*** Source information Section Begins ***

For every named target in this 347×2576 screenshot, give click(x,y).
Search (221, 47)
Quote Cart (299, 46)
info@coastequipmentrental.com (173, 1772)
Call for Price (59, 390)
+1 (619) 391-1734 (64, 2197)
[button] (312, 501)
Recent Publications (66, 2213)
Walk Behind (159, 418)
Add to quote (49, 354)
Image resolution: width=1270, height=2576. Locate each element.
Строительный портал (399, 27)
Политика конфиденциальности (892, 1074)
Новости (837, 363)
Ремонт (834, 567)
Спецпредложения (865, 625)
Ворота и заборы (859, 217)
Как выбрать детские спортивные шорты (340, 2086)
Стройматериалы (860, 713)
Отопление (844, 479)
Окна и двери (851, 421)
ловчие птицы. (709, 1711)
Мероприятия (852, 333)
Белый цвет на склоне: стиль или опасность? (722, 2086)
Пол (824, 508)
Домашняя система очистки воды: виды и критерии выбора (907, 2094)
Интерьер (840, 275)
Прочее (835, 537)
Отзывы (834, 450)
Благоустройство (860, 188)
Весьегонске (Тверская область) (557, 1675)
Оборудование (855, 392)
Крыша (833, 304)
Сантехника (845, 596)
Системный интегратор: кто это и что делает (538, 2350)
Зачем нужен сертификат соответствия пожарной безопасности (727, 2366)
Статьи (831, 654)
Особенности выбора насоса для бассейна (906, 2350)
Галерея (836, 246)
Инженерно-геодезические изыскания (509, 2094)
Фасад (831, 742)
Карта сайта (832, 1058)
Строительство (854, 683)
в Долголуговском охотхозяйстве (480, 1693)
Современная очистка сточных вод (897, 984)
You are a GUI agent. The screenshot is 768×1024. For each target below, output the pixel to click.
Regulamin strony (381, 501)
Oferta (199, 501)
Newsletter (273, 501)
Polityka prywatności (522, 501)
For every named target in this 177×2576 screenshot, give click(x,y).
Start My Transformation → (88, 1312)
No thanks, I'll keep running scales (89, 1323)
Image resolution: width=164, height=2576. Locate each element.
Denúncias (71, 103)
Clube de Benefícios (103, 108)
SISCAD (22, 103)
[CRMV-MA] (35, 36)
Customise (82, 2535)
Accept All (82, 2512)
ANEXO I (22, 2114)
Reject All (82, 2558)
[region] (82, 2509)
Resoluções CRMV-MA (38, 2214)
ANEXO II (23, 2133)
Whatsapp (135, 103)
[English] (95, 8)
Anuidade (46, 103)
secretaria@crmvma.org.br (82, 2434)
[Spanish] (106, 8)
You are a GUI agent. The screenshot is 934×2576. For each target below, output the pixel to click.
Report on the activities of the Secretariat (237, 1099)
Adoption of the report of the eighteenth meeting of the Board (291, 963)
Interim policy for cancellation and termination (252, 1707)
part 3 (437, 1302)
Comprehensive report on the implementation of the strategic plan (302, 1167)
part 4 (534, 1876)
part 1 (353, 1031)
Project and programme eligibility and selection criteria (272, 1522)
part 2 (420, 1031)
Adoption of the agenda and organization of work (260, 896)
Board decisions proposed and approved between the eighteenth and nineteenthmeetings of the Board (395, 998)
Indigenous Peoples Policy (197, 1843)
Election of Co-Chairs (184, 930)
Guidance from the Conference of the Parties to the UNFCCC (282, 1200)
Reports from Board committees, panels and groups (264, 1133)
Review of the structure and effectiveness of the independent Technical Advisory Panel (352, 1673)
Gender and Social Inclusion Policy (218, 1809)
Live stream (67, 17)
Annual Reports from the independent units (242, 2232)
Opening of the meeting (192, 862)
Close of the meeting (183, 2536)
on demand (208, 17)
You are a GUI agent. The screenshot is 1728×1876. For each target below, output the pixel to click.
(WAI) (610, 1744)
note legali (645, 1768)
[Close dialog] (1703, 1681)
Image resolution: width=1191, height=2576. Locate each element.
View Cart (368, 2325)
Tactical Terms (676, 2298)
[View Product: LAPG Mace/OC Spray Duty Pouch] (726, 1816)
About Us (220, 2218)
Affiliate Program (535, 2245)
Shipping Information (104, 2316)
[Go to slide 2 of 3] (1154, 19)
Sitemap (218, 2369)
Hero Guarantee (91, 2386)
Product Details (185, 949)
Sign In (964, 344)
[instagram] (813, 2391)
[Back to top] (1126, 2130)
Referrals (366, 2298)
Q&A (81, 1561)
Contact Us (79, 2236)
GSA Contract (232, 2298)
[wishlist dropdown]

*** Source information Section Ends ***

* _What is required_
Show all lines in the entries above where the word "every" appears.

* _Finished exercise_
For every named target in this 347×2576 screenshot, give click(x,y).
For every named target in this 177×2576 screenshot, give click(x,y).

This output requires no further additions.